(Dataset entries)
'''

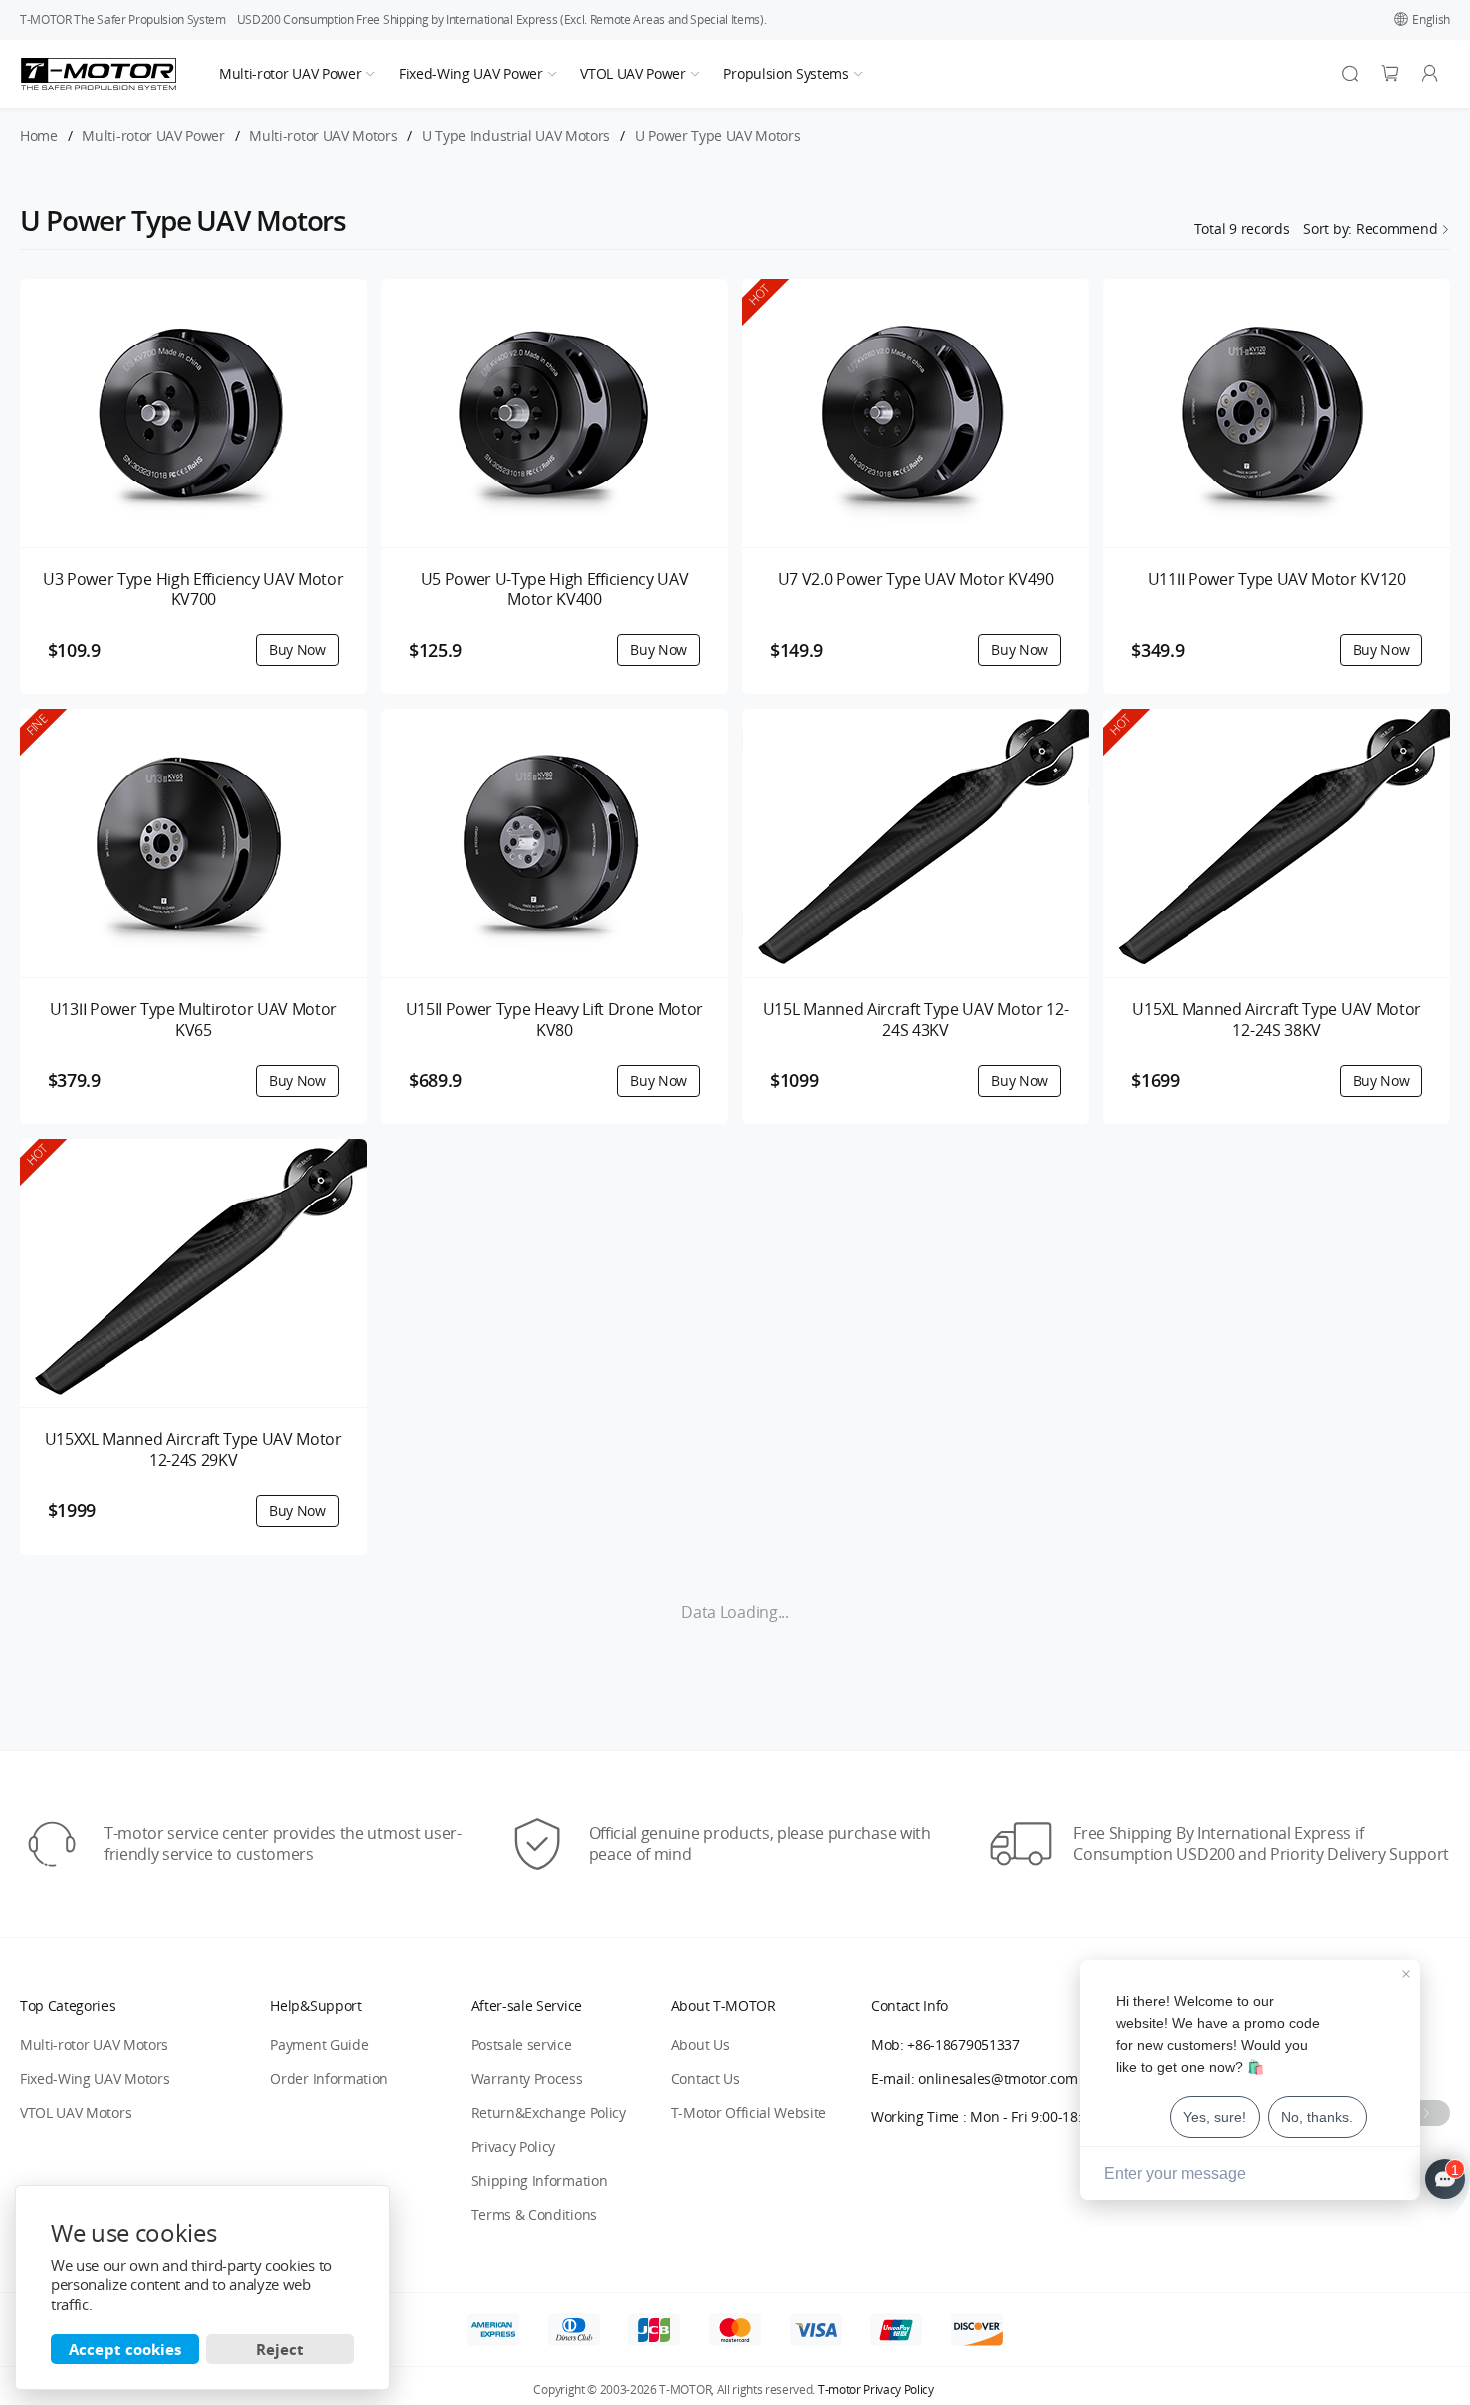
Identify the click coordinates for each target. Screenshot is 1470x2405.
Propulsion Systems (785, 73)
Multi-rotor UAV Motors (323, 136)
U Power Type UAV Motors (718, 136)
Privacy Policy (513, 2146)
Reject (280, 2349)
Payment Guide (319, 2044)
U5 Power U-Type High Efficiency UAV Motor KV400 (555, 590)
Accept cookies (125, 2349)
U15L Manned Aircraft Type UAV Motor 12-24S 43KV (916, 1020)
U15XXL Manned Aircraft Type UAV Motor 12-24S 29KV (193, 1450)
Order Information (329, 2078)
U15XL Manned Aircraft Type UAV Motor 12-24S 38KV (1276, 1020)
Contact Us (705, 2078)
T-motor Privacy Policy (876, 2390)
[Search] (1350, 74)
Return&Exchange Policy (548, 2112)
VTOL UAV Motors (75, 2112)
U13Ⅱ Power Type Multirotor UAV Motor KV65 (193, 1020)
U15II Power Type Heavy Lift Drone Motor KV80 (555, 1020)
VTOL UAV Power (633, 73)
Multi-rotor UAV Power (290, 73)
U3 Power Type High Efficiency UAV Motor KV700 (193, 590)
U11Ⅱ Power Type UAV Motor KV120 (1277, 579)
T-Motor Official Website (748, 2112)
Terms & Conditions (534, 2214)
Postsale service (521, 2044)
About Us (700, 2044)
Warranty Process (527, 2078)
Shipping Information (539, 2180)
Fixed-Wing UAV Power (471, 73)
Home (39, 136)
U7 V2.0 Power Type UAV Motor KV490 (916, 579)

'''

▶ _HOW TO COMPLETE THIS TASK_
Determine how many lines of the records hold the word "Manned", giving only that number.

▶ _RESPONSE FOR THIS EXERCISE_
3